One of the interesting aspects of the decline of armed conflict in recent decades is the geographical shrinkage in the area of the world affected by actual shooting wars in progress. This pattern continues with the most recent war to end, in the Philippines, at the far eastern end of the zone of conflict stretching from west and central Africa to south Asia.

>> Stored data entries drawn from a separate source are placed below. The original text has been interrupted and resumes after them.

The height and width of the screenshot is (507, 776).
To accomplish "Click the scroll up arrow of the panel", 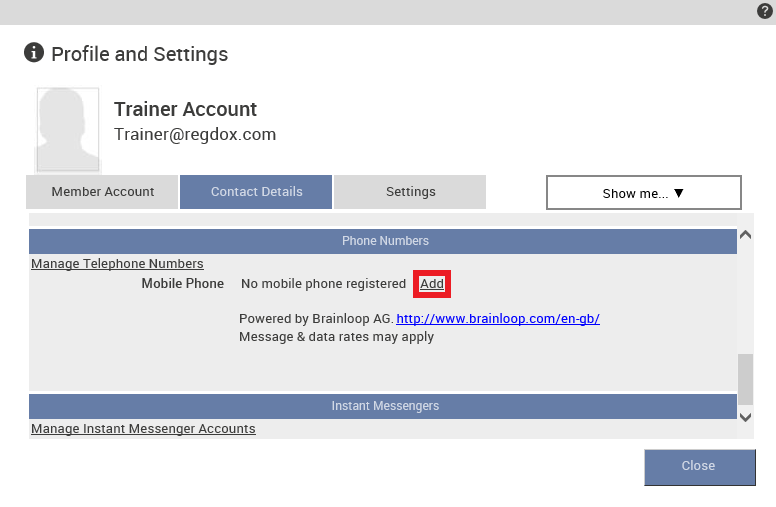I will pyautogui.click(x=745, y=235).
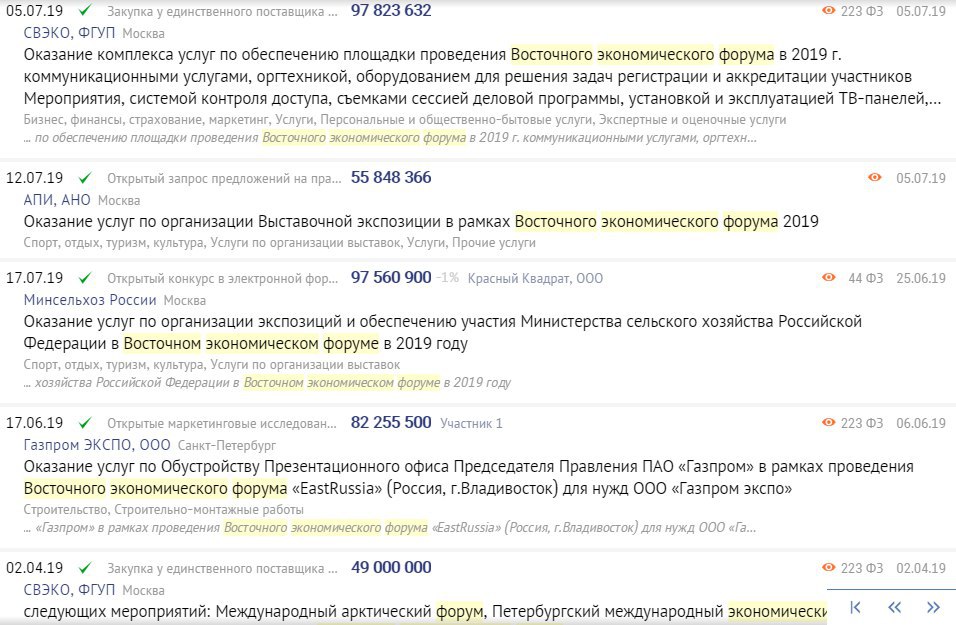This screenshot has height=625, width=956.
Task: Go to first page of results
Action: [855, 607]
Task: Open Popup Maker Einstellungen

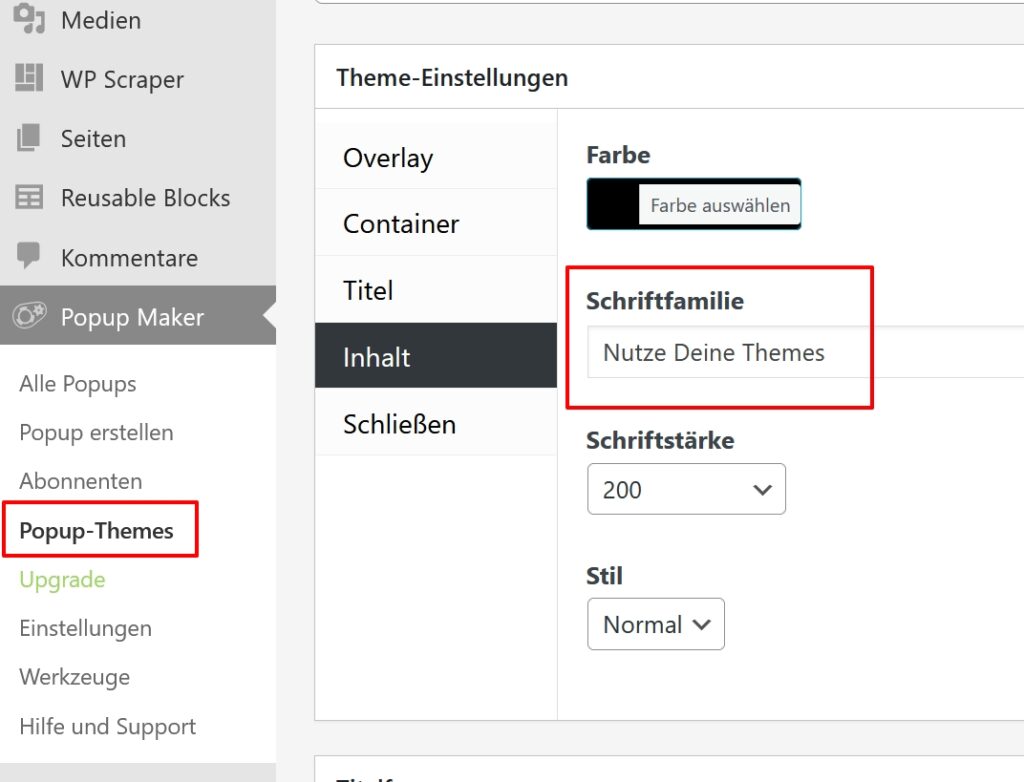Action: (x=85, y=629)
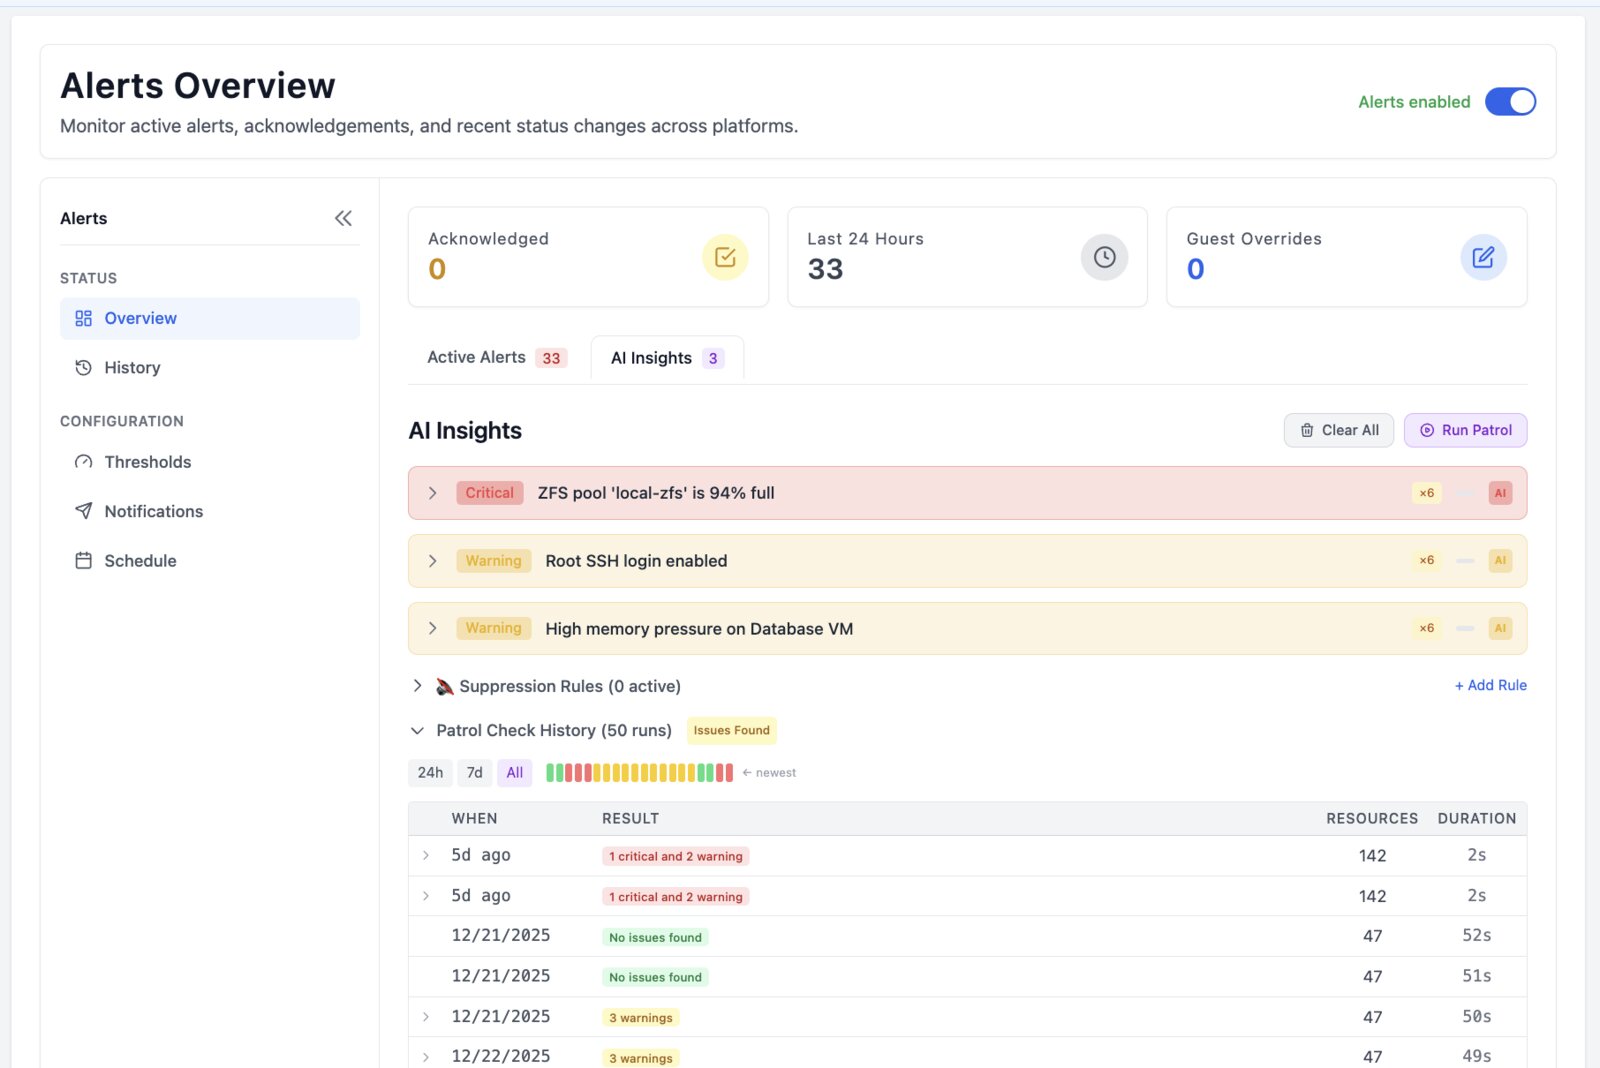Click the Run Patrol button
Screen dimensions: 1600x1068
1465,430
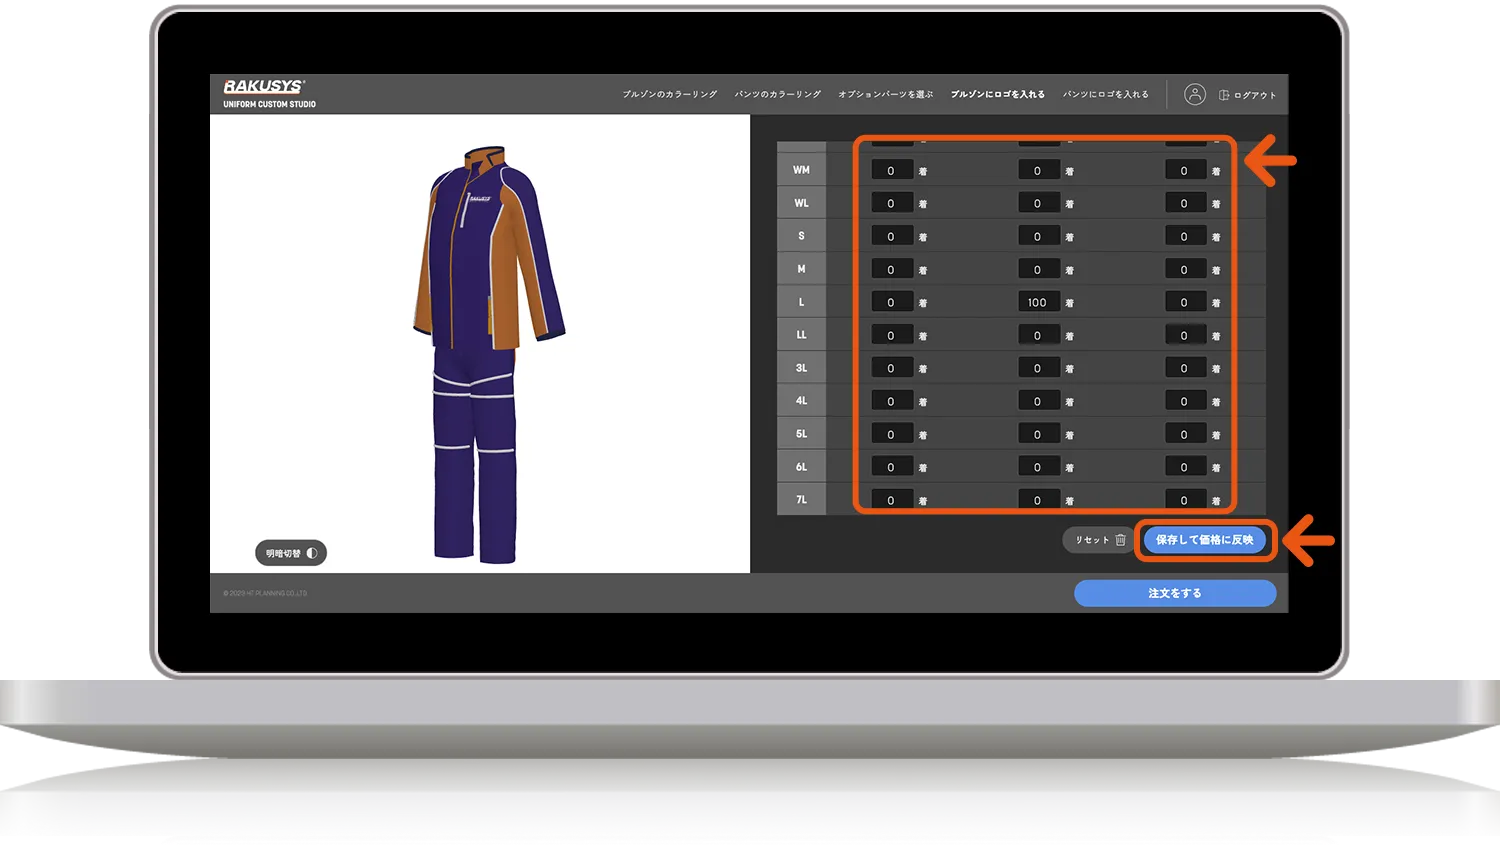Go to ブルゾンにロゴを入れる tab

(x=997, y=95)
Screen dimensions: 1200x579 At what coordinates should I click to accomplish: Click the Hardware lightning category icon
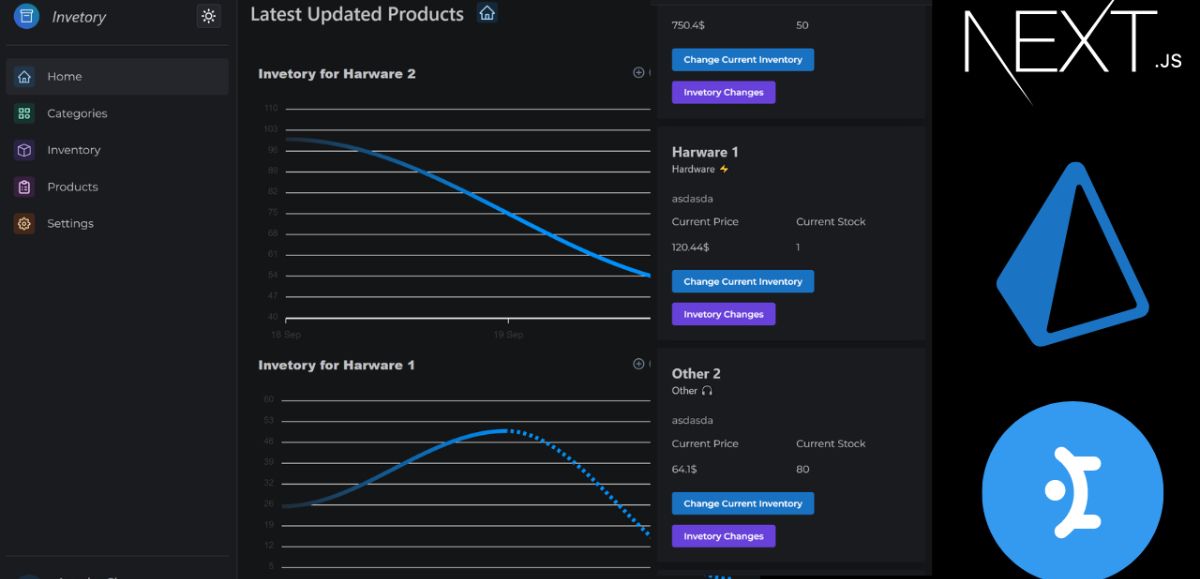point(724,170)
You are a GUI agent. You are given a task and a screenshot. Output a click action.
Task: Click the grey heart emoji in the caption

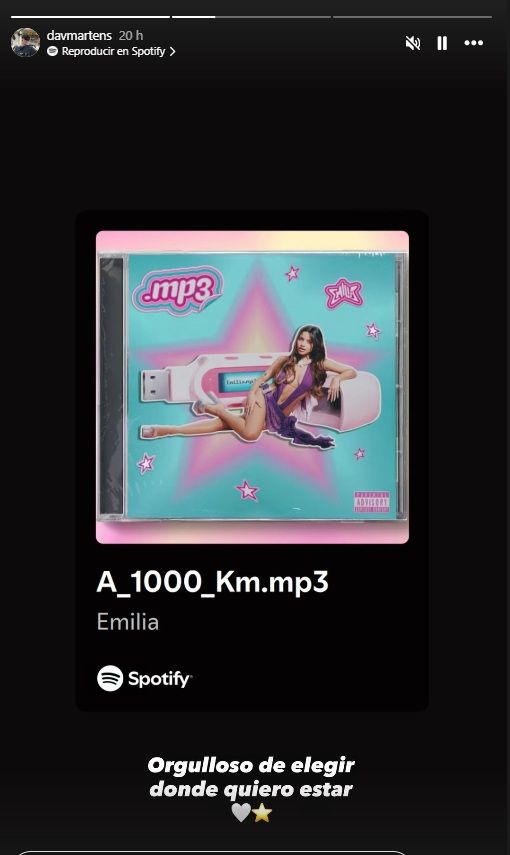coord(241,812)
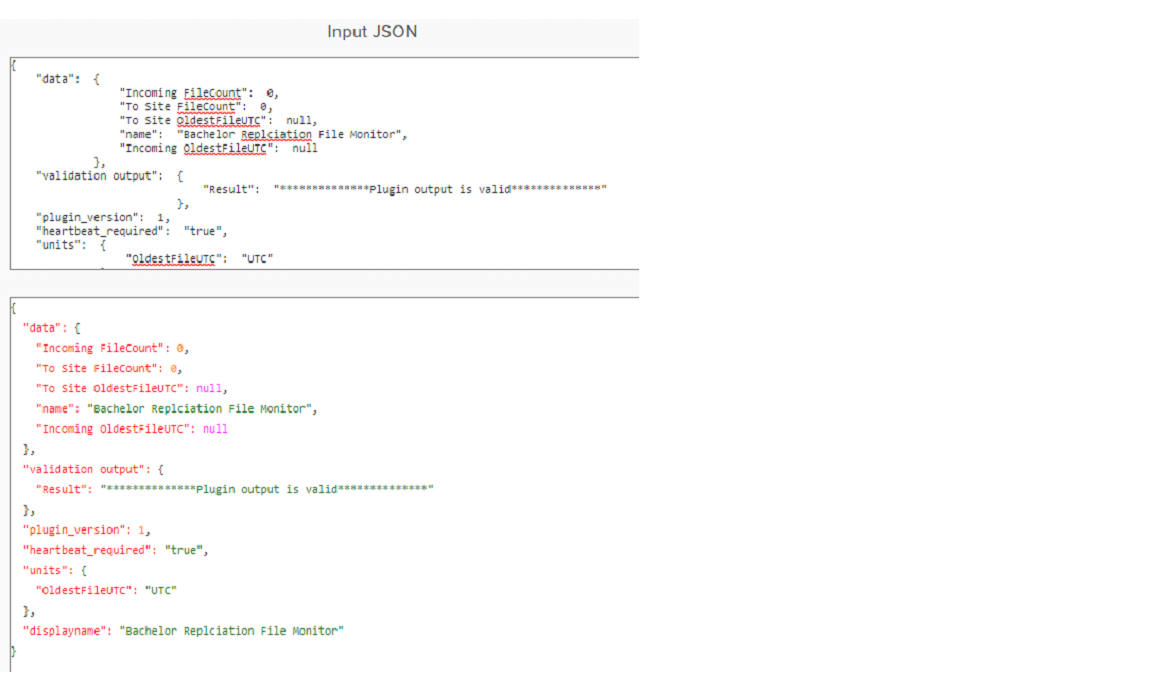Click the lower panel's right scrollbar edge
The width and height of the screenshot is (1152, 673).
638,480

Kachin soldiers Jan 20 2013 AFPThe war likely to end next is Burma [Myanmar]. The government there has taken substantial steps toward democracy after decades of authoritarian military rule (including massacres of protesters more than once). Around Burma’s borders are ethnic groups who carried on armed conflict with the government. All the major groups have now reached cease-fires except one, the Kachin in the north next to China. Their war had been suspended for 17 years under an earlier cease-fire that broke down in 2011. (Note: peacekeepers help maintain cease-fires, but the Kachin conflict had none.) A recent government offensive greatly weakened the Kachin position, and now the sides seem close to reaching a cease-fire, according to a report from last week’s negotiations. The next round of talks are to take place before April 10. Both China and the United States would like Burma’s wars to end comprehensively; China could send refugees home, and would gain economically from Burma’s development, and the United States wants a successful transition to democracy there. In the past month, only “sporadic” clashes have taken place, and if a cease-fire agreement is reached I will take Burma off my list of wars in progress.

I had thought the next war to end would be far west of the arc of conflict, the last real outlier geographically — Colombia. It is the last war in the western hemisphere, the last remnant from a bygone era when most of Latin America was up in flames with leftist armed insurgencies, rightist militias, and great-power meddling. What remains today, in Colombia, is a weak guerrilla force sustained by cocaine revenues and losing its recent battles with the government. Peace talks are underway, and one of these months Colombia might reach a cease-fire. Until then, they fight while they talk.

The East Asian peace has been noted as a key component of the world’s overall pattern of declining violence.  The end of wars in the Philippines and (potentially) Burma would extend that peace southwest, with favorable implications for ending the little war in southern Thailand.  (Then, on to India, where small-scale Maoist insurgencies continue.)

Wars begin with a bang and end with a whimper, at least the media attention paid to them does. Cease-fire agreements that could end longstanding wars in places like the Philippines, Burma, and Colombia may seem like small potatoes compared with the outbreak of a new war. But the shrinkage of the world’s zone of war is a big deal, expanding whole regions of the world where a new norm of not fighting active wars is gaining traction.